> [Extracted entries]:
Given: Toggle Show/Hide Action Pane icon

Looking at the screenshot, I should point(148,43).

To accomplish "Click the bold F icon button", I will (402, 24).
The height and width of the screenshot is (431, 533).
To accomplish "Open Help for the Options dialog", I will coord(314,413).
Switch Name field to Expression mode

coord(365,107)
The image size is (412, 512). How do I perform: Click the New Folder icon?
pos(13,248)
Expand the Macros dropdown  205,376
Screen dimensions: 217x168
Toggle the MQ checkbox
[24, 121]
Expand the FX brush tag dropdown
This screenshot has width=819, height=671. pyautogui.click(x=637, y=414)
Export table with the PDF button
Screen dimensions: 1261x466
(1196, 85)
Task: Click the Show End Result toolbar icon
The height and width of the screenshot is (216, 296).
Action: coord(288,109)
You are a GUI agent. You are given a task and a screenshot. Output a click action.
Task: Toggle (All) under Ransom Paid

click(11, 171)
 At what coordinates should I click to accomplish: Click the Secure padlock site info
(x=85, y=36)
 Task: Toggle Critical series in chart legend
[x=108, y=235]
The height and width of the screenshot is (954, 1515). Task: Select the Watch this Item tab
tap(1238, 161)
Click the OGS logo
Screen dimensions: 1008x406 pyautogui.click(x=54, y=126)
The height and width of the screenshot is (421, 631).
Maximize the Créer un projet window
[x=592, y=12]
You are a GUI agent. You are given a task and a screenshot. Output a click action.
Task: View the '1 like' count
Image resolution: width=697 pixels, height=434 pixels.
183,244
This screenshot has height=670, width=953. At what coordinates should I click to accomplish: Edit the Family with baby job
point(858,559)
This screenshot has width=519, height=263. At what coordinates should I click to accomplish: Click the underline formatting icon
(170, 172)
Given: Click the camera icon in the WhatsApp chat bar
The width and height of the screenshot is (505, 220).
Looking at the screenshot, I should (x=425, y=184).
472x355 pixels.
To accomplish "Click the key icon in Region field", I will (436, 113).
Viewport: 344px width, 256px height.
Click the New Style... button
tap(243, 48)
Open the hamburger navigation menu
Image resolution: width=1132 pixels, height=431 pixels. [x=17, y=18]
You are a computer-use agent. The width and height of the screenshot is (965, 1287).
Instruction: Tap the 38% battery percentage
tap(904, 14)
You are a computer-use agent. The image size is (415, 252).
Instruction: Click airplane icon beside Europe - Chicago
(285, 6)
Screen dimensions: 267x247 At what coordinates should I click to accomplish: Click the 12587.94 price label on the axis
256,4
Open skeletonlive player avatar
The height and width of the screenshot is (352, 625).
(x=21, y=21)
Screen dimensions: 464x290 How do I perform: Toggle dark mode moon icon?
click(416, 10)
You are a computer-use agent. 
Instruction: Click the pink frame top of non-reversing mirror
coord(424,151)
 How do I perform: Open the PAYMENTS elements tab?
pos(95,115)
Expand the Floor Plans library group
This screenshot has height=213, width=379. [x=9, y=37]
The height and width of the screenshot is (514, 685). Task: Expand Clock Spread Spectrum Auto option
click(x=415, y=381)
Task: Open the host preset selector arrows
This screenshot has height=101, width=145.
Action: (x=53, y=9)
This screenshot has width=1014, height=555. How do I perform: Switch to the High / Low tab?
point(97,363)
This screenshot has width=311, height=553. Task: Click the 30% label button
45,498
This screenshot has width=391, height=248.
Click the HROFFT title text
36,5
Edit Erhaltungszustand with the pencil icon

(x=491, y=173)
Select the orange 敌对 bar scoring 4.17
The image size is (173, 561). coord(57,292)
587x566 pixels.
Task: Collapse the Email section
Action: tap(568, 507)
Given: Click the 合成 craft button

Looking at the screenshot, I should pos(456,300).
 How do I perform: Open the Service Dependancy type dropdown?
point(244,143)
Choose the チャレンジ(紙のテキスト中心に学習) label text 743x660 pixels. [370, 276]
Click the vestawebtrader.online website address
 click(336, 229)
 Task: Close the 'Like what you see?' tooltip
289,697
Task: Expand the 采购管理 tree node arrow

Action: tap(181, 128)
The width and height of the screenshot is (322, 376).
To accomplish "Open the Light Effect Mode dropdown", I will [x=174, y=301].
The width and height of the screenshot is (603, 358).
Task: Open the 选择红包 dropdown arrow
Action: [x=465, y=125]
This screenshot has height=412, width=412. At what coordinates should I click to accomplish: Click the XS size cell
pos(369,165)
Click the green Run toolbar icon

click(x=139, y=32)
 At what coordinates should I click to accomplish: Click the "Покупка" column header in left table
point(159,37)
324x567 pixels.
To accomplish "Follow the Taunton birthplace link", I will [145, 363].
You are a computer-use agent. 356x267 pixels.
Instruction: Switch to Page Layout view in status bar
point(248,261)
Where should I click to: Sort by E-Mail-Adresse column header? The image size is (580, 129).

> [Goal of the exercise]: Reply with the complete data above, every character as it stands.

> [Response box]:
Given: Toggle Show/Hide Action Pane icon

Looking at the screenshot, I should point(148,43).

To accomplish "Click the bold F icon button", I will (402, 24).
The height and width of the screenshot is (431, 533).
To accomplish "Open Help for the Options dialog", I will coord(314,413).
Switch Name field to Expression mode

coord(365,107)
The image size is (412, 512). How do I perform: Click the New Folder icon?
pos(13,248)
Expand the Macros dropdown  205,376
Screen dimensions: 217x168
Toggle the MQ checkbox
[24, 121]
Expand the FX brush tag dropdown
This screenshot has width=819, height=671. pyautogui.click(x=637, y=414)
Export table with the PDF button
Screen dimensions: 1261x466
(1196, 85)
Task: Click the Show End Result toolbar icon
The height and width of the screenshot is (216, 296).
Action: coord(288,109)
You are a GUI agent. You are given a task and a screenshot. Output a click action.
Task: Toggle (All) under Ransom Paid

click(11, 171)
 At what coordinates should I click to accomplish: Click the Secure padlock site info
(x=85, y=36)
 Task: Toggle Critical series in chart legend
[x=108, y=235]
The height and width of the screenshot is (954, 1515). Task: Select the Watch this Item tab
tap(1238, 161)
Click the OGS logo
Screen dimensions: 1008x406 pyautogui.click(x=54, y=126)
The height and width of the screenshot is (421, 631).
Maximize the Créer un projet window
[x=592, y=12]
You are a GUI agent. You are given a task and a screenshot. Output a click action.
Task: View the '1 like' count
Image resolution: width=697 pixels, height=434 pixels.
183,244
This screenshot has height=670, width=953. At what coordinates should I click to accomplish: Edit the Family with baby job
point(858,559)
This screenshot has width=519, height=263. At what coordinates should I click to accomplish: Click the underline formatting icon
(170, 172)
Given: Click the camera icon in the WhatsApp chat bar
The width and height of the screenshot is (505, 220).
Looking at the screenshot, I should (x=425, y=184).
472x355 pixels.
To accomplish "Click the key icon in Region field", I will (436, 113).
Viewport: 344px width, 256px height.
Click the New Style... button
tap(243, 48)
Open the hamburger navigation menu
Image resolution: width=1132 pixels, height=431 pixels. [x=17, y=18]
You are a computer-use agent. The width and height of the screenshot is (965, 1287).
Instruction: Tap the 38% battery percentage
tap(904, 14)
You are a computer-use agent. The image size is (415, 252).
Instruction: Click airplane icon beside Europe - Chicago
(285, 6)
Screen dimensions: 267x247 At what coordinates should I click to accomplish: Click the 12587.94 price label on the axis
256,4
Open skeletonlive player avatar
The height and width of the screenshot is (352, 625).
(x=21, y=21)
Screen dimensions: 464x290 How do I perform: Toggle dark mode moon icon?
click(416, 10)
You are a computer-use agent. 
Instruction: Click the pink frame top of non-reversing mirror
coord(424,151)
 How do I perform: Open the PAYMENTS elements tab?
pos(95,115)
Expand the Floor Plans library group
This screenshot has height=213, width=379. [x=9, y=37]
The height and width of the screenshot is (514, 685). Task: Expand Clock Spread Spectrum Auto option
click(x=415, y=381)
Task: Open the host preset selector arrows
This screenshot has height=101, width=145.
Action: (x=53, y=9)
This screenshot has width=1014, height=555. How do I perform: Switch to the High / Low tab?
point(97,363)
This screenshot has width=311, height=553. Task: Click the 30% label button
45,498
This screenshot has width=391, height=248.
Click the HROFFT title text
36,5
Edit Erhaltungszustand with the pencil icon

(x=491, y=173)
Select the orange 敌对 bar scoring 4.17
The image size is (173, 561). coord(57,292)
587x566 pixels.
Task: Collapse the Email section
Action: tap(568, 507)
Given: Click the 合成 craft button

Looking at the screenshot, I should pos(456,300).
 How do I perform: Open the Service Dependancy type dropdown?
point(244,143)
Choose the チャレンジ(紙のテキスト中心に学習) label text 743x660 pixels. [370, 276]
Click the vestawebtrader.online website address
 click(336, 229)
 Task: Close the 'Like what you see?' tooltip
289,697
Task: Expand the 采购管理 tree node arrow

Action: tap(181, 128)
The width and height of the screenshot is (322, 376).
To accomplish "Open the Light Effect Mode dropdown", I will [x=174, y=301].
The width and height of the screenshot is (603, 358).
Task: Open the 选择红包 dropdown arrow
Action: [x=465, y=125]
This screenshot has height=412, width=412. At what coordinates should I click to accomplish: Click the XS size cell
pos(369,165)
Click the green Run toolbar icon

click(x=139, y=32)
 At what coordinates should I click to accomplish: Click the "Покупка" column header in left table
point(159,37)
324x567 pixels.
To accomplish "Follow the Taunton birthplace link", I will [145, 363].
You are a computer-use agent. 356x267 pixels.
Instruction: Switch to Page Layout view in status bar
point(248,261)
Where should I click to: Sort by E-Mail-Adresse column header? The image size is (580, 129).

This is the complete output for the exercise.